Question

Let \( \mathcal{O} = \{ P : P \text{ is a } 3 \times 3 \text{ real matrix satisfying } P^T P = I_3 \text{ and } \det(P) = 1 \}, \)
where \( I_3 \) denotes the identity matrix of order 3. Then which of the following options is/are correct?
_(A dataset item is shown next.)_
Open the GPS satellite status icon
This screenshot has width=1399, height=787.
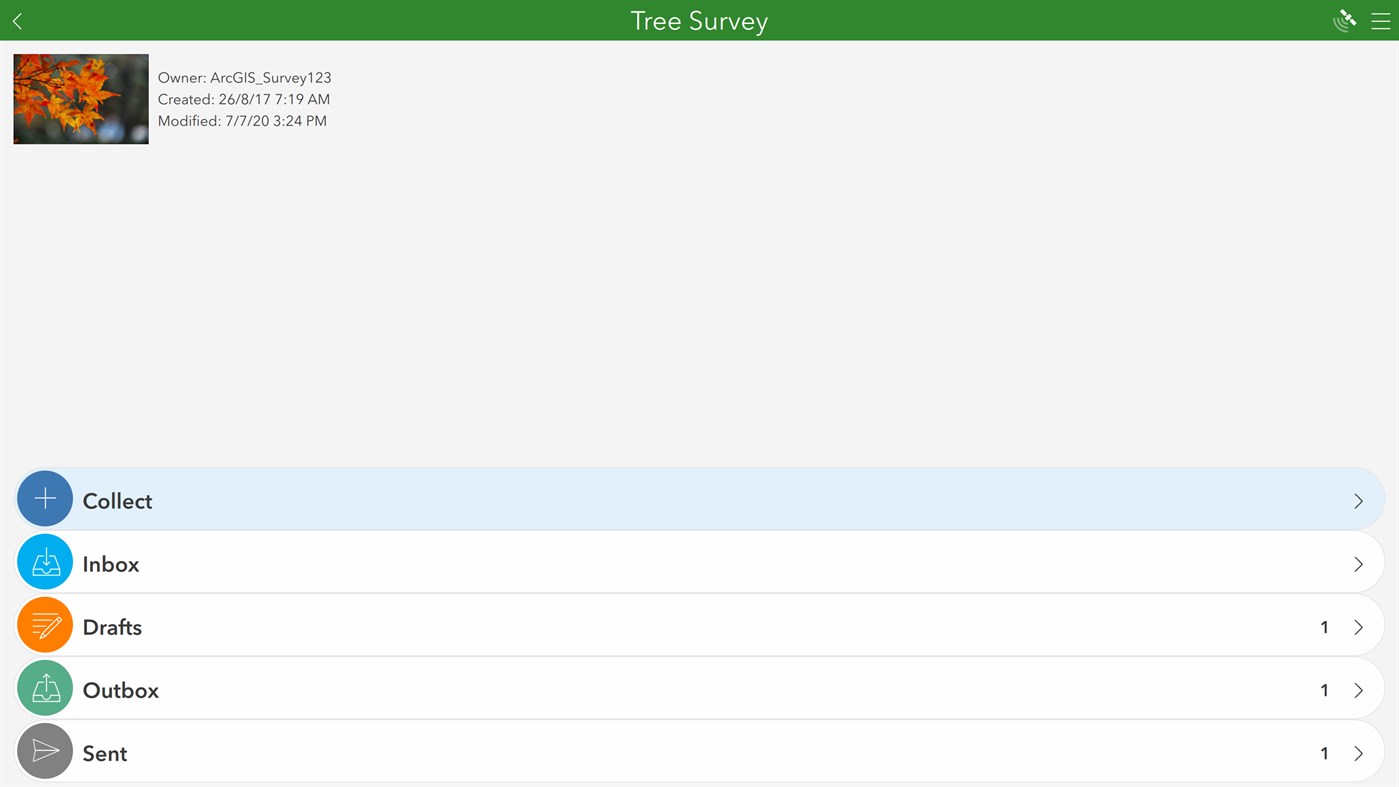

• A. There exists a \( P \in \mathcal{O} \) with \( \lambda = \frac{1}{2} \) as an eigenvalue.
• B. There exists a \( P \in \mathcal{O} \) with \( \lambda = 2 \) as an eigenvalue.
• C. If \( \lambda \) is the only real eigenvalue of \( P \in \mathcal{O} \), then \( \lambda = 1 \).
• D. There exists a \( P \in \mathcal{O} \) with \( \lambda = -1 \) as an eigenvalue.

Hint:

When dealing with orthogonal matrices, remember that their eigenvalues must lie on the unit circle in the complex plane, and their determinant is the product of their eigenvalues.

Answer 1

The Correct Option is C, D

Step 1: Properties of orthogonal matrices. 
A matrix \( P \) is orthogonal if \( P^T P = I_3 \), meaning that \( P \) preserves the length of vectors. This implies that all eigenvalues of \( P \) lie on the unit circle in the complex plane, i.e., they have an absolute value of 1. Since \( \det(P) = 1 \), the product of the eigenvalues is 1. 
Step 2: Analyzing the options.
Option (A): A matrix \( P \in \mathcal{O} \) with \( \lambda = \frac{1}{2} \) as an eigenvalue is impossible because the eigenvalues must have an absolute value of 1.
Option (B): A matrix \( P \in \mathcal{O} \) with \( \lambda = 2 \) as an eigenvalue is also impossible for the same reason.
Option (C): If \( \lambda \) is the only real eigenvalue of \( P \in \mathcal{O} \), the other two eigenvalues must be complex conjugates, and the product of all three eigenvalues must be 1. Hence, \( \lambda = 1 \).
Option (D): Since \( \det(P) = 1 \) and \( P \) is orthogonal, it is possible for \( \lambda = -1 \) to be an eigenvalue (this would correspond to a reflection matrix). Thus, the correct answer is \( \boxed{(C)} \) and \( \boxed{(D)} \).